GJ 3991

Observation data Epoch J2000.0 Equinox ICRS
- Constellation: Hercules
- Right ascension: 17^{h} 09^{m} 31.544^{s}
- Declination: +43° 40′ 52.77″
- Apparent magnitude (V): 13.671

Characteristics
- Spectral type: M3.5V
- Apparent magnitude (B): 13.46
- Apparent magnitude (R): 11.511
- Apparent magnitude (J): 7.380
- Apparent magnitude (H): 6.76
- Apparent magnitude (K): 6.485

Astrometry
- Radial velocity (R_{v}): −27.87 km/s
- Proper motion (μ): RA: +332.032 mas/yr Dec.: −274.501 mas/yr
- Parallax (π): 131.5996±0.4285 mas
- Distance: 24.78 ± 0.08 ly (7.60 ± 0.02 pc)
- Absolute magnitude (M_{V}): 12.41

Orbit
- Period (P): 14.909777±0.00001 days
- Semi-major axis (a): 0.015+0.01 −0.05" (0.1102 AU)
- Eccentricity (e): 0.068±0.004
- Argument of periastron (ω) (primary): 175.0±3.0°
- Semi-amplitude (K_{1}) (primary): 50.6±0.2 km/s

Details

GJ 3991 A
- Mass: 0.2714+0.0066 −0.0065 M_{☉}
- Radius: 0.286±0.011 R_{☉}
- Luminosity: 0.0085±0.0001 L_{☉}
- Temperature: 3279+65 −63 K

GJ 3991 B
- Mass: ≳0.5 M_{☉}
- Surface gravity (log g): 8.0+1.00 −0.13 cgs
- Temperature: 5286+788 −91 K
- Rotation: >100 days
- Age: (as white dwarf) ~4 Gyr
- Other designations: GJ 3991, HIP 83945, G 203-47, WD 1708+437, USNO 752

Database references
- SIMBAD: data
- ARICNS: data

= GJ 3991 =

Star in the constellation Hercules

GJ 3991 (also known as Gliese 3991 and G 203-47) is a binary star system located 24.78 light-years (7.60 parsecs) away in the constellation Hercules.
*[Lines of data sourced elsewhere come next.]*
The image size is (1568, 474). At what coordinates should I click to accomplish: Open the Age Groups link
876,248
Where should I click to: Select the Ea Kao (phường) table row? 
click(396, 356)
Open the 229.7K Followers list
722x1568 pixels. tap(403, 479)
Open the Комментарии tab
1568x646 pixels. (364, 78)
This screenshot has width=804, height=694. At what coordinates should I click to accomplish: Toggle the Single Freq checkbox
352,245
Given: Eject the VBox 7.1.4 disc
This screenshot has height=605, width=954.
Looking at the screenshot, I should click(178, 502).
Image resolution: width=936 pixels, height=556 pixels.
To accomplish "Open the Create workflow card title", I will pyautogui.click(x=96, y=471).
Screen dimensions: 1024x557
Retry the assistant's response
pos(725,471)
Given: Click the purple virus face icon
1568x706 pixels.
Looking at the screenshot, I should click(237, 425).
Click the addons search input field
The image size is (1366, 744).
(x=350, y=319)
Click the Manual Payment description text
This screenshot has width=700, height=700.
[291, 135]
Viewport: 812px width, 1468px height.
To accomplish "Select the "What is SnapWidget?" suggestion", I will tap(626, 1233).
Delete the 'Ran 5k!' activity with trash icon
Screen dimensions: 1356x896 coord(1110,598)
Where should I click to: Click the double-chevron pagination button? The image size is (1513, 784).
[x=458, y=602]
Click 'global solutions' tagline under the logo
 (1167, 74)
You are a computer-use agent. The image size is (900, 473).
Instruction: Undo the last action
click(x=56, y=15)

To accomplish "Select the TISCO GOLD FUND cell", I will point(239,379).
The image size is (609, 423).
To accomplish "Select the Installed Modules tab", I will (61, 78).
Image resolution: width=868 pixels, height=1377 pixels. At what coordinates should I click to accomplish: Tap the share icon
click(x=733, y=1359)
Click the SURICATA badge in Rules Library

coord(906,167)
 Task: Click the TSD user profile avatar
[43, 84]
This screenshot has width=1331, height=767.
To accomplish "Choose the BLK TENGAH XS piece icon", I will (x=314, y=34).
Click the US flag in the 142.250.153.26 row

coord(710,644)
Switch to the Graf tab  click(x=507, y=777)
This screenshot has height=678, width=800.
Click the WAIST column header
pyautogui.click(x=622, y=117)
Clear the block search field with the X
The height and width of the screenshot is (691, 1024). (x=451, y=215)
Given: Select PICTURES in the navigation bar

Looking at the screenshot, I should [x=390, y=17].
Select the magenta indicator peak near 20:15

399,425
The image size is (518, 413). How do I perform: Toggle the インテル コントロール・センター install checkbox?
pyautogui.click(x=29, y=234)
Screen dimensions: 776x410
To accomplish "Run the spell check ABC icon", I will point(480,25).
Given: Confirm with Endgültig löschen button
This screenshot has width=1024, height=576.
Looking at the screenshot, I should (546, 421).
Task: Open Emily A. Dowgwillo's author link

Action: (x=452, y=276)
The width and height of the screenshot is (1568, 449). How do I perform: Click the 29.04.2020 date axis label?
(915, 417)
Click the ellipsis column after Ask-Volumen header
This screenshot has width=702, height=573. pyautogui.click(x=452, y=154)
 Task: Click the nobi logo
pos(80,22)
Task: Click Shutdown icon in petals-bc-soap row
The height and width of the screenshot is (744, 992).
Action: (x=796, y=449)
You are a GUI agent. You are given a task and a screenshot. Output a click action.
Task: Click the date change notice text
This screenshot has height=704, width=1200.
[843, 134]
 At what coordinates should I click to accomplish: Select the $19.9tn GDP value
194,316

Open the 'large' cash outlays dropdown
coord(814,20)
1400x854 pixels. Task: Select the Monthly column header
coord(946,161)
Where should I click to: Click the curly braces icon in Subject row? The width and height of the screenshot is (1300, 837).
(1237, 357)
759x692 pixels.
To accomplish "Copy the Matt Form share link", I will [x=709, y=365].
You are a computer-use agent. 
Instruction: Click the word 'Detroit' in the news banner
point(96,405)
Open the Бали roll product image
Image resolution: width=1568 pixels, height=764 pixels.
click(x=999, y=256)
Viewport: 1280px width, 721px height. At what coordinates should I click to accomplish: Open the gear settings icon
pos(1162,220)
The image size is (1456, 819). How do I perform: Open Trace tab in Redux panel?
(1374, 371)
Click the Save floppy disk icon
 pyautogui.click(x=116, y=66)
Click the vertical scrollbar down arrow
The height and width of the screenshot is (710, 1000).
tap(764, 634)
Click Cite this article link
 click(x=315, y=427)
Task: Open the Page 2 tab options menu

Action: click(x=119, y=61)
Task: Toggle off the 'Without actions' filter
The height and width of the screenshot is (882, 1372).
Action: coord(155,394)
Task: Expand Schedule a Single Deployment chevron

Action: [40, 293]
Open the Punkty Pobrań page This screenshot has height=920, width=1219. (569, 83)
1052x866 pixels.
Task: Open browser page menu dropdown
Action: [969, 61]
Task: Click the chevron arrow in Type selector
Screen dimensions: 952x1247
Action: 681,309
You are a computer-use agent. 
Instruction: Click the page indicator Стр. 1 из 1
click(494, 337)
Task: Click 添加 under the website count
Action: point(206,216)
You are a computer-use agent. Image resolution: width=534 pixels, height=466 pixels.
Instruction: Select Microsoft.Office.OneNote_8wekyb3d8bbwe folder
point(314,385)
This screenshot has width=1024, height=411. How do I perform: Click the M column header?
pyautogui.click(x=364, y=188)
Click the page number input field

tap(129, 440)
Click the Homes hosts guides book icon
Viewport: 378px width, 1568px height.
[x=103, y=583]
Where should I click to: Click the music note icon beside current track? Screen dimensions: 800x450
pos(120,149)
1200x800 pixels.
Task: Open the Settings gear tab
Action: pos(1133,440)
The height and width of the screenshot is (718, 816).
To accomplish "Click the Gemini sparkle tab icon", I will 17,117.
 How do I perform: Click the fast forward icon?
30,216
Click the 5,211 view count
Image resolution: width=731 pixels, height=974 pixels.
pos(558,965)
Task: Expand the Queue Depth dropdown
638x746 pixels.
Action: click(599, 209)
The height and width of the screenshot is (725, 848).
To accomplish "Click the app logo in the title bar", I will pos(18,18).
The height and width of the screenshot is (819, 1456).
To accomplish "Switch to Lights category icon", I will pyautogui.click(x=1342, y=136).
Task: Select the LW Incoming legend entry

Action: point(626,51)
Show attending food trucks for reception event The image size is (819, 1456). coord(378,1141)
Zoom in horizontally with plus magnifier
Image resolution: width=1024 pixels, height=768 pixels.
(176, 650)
Due to their small separation, the two stars were initially detected from the radial velocity changes of GJ 3991, making the system a spectroscopic binary. It consists of a red dwarf star with 20–30% the mass of the Sun, and a white dwarf star roughly 50% the mass of the sun. The two components orbit each other in a tight orbit only 0.11 astronomical units from each other, with an orbital period of only 14.91 days. This system is the nearest example of a post-common-envelope binary.

==White dwarf==
GJ 3991 B was first identified in 1997 by astronomers I. N. Reid and J. E. Gizis through significant radial velocity variations of GJ 3991 A, but they were unable to identify the nature of the secondary object. In 1998, another group of astronomers was able to determine the secondary as a cold white dwarf star, the compact remnant that remains after a low-mass star such as the Sun is no longer able to fuse elements for energy. It was directly detected for the first time, and spectroscopically confirmed as a white dwarf, in 2026. GJ 3991 B is the 9th nearest white dwarf, after Sirius B, Procyon B, Van Maanen 2, Gliese 440, 40 Eridani B, Stein 2051 B, G 240-72, and LP 658-2. Despite the close orbit of the white dwarf, it is not tidally locked, with a slow rotation period likely exceeding 100 days.

Some sources call the component stars A & B, while others call them Aa & Ab.